» Task goal: Copy out everything in the entries from the line containing "Open the comment history icon" down to the end of the entries, both ends included, leaving out the pictures.

--- Data provided ---

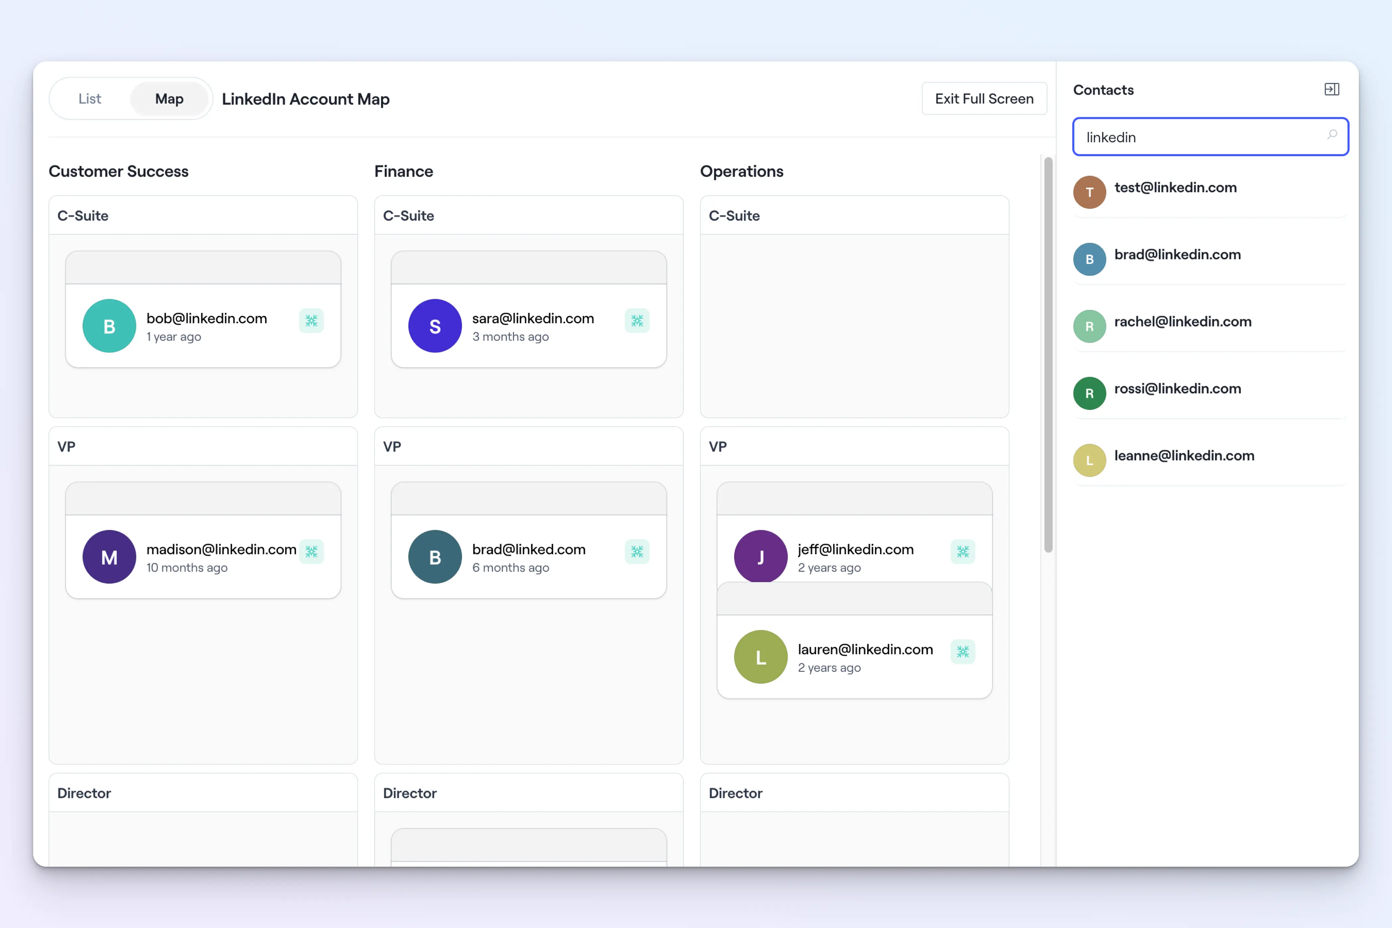Click snowflake icon on brad@linked.com card

coord(637,552)
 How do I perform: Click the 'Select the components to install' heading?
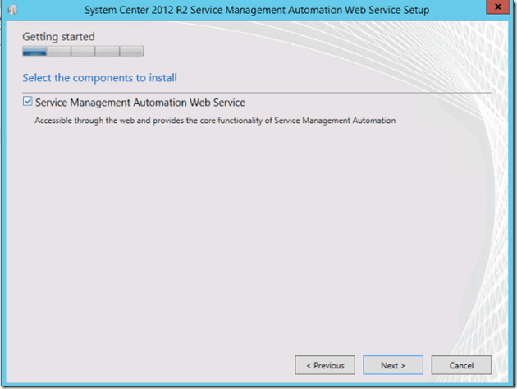point(99,78)
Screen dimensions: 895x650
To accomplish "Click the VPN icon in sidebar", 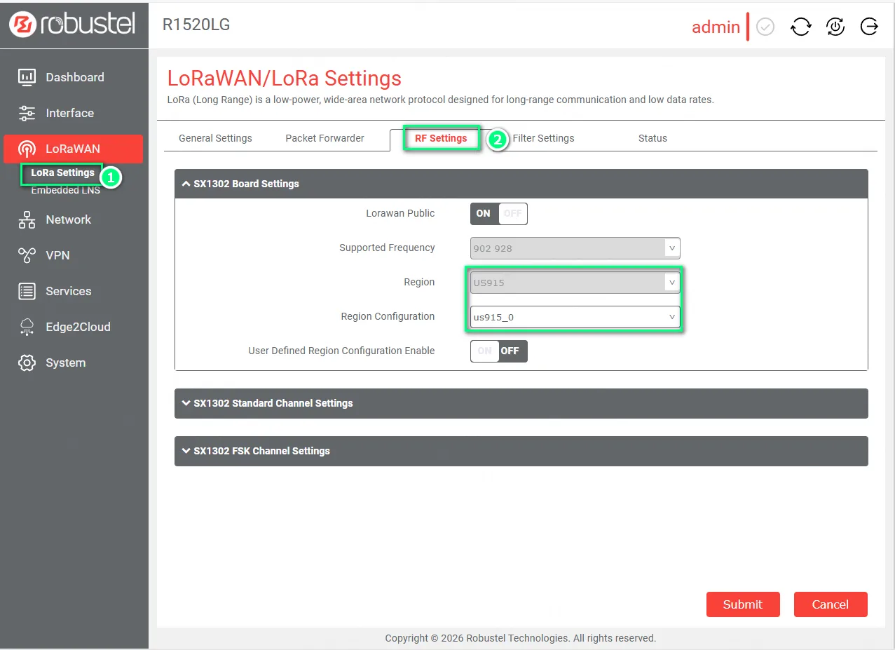I will point(27,255).
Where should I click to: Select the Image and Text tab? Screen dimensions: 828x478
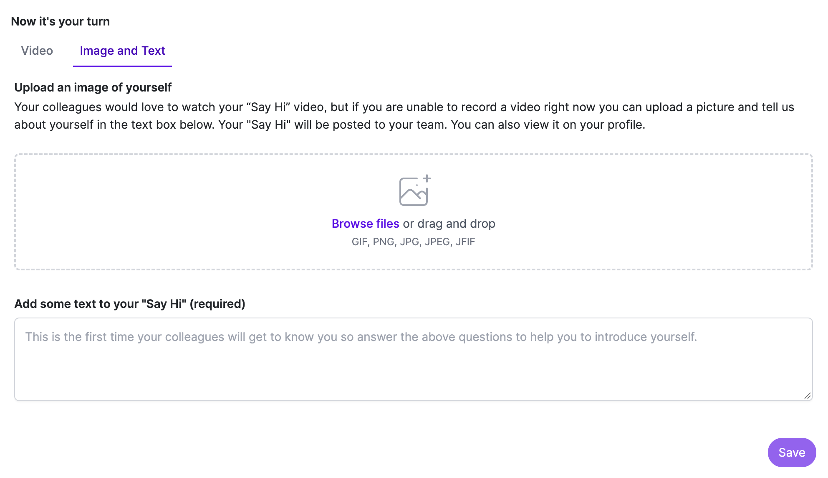click(x=122, y=51)
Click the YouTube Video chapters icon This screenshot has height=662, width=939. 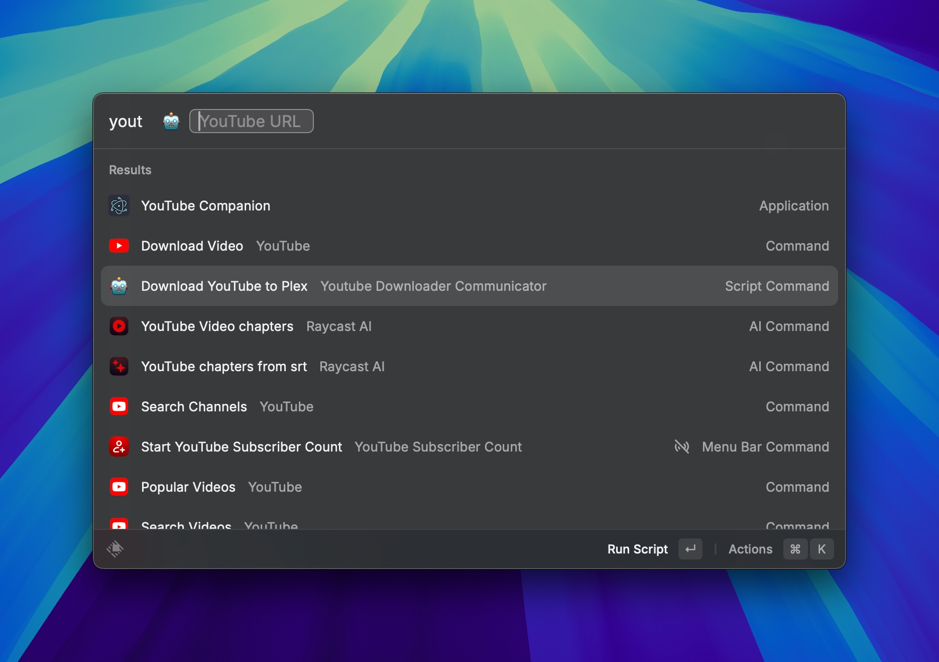click(x=119, y=326)
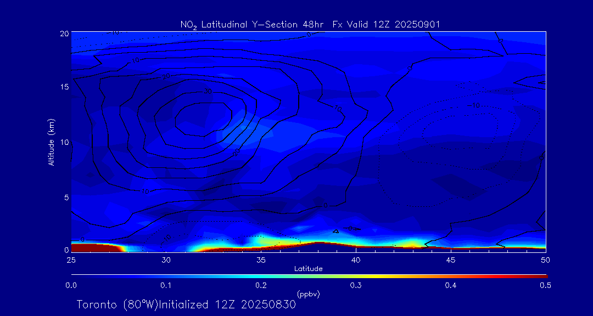Click the Latitude x-axis label
This screenshot has height=316, width=593.
[x=308, y=269]
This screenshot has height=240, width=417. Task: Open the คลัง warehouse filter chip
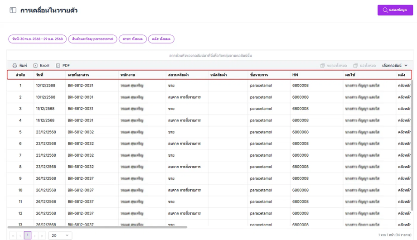tap(161, 39)
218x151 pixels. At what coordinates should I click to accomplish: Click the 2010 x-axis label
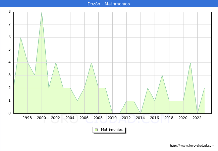pos(112,118)
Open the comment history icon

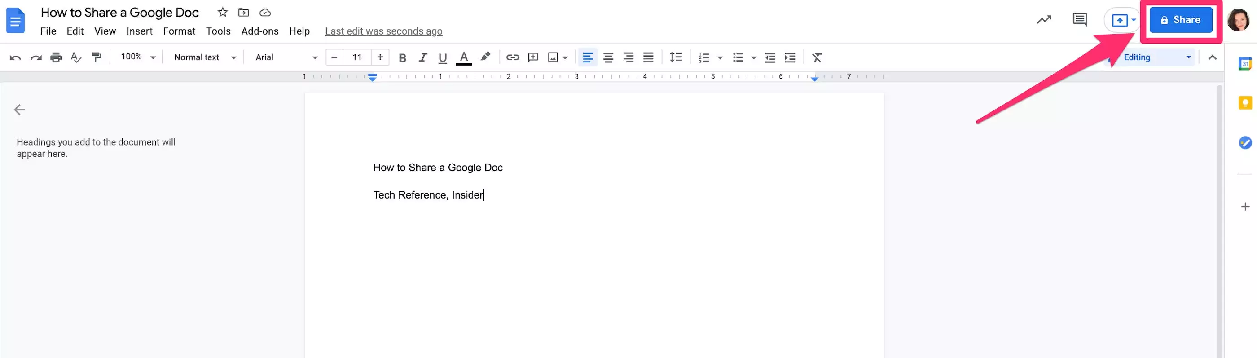(1079, 20)
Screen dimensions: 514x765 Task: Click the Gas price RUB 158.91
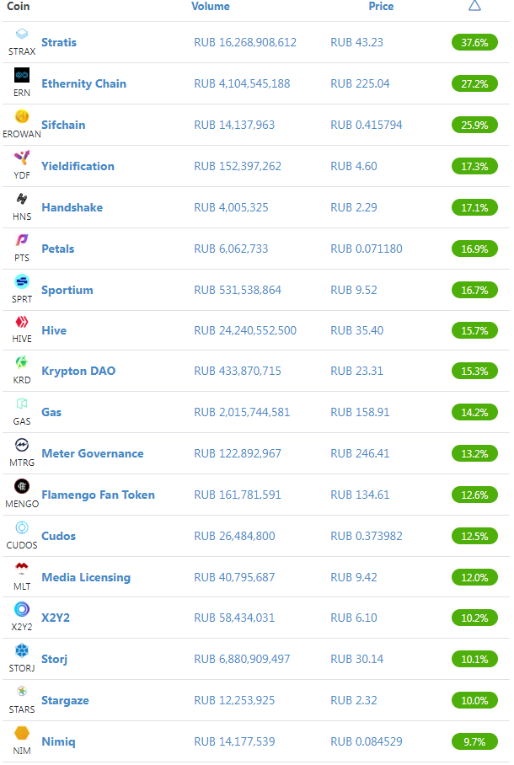(x=360, y=412)
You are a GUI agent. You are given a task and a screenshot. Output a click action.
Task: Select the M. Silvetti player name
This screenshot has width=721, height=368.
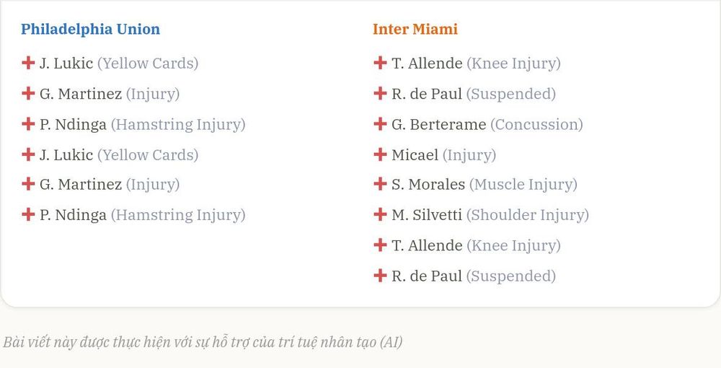pyautogui.click(x=427, y=215)
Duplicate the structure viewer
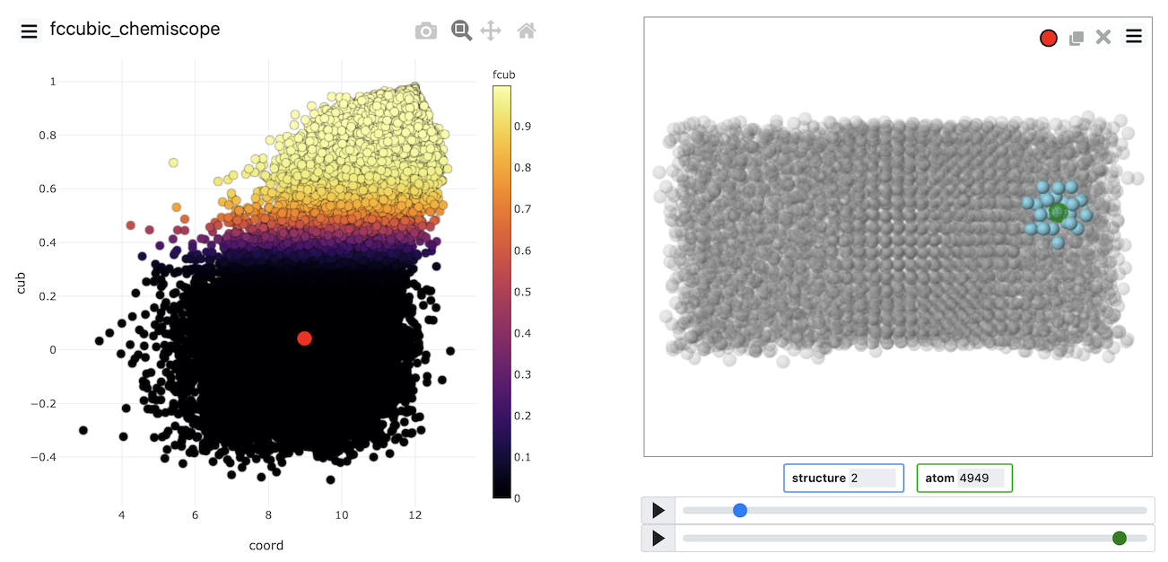The image size is (1168, 562). pos(1076,38)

---

» Expected output:
Open the comment history icon

(1079, 20)
Screen dimensions: 514x765 Task: Click the Gas price RUB 158.91
(x=360, y=412)
You are a GUI agent. You are given a task and a screenshot. Output a click action.
Task: Select the M. Silvetti player name
This screenshot has width=721, height=368.
pyautogui.click(x=427, y=215)
Duplicate the structure viewer
The image size is (1168, 562). pos(1076,38)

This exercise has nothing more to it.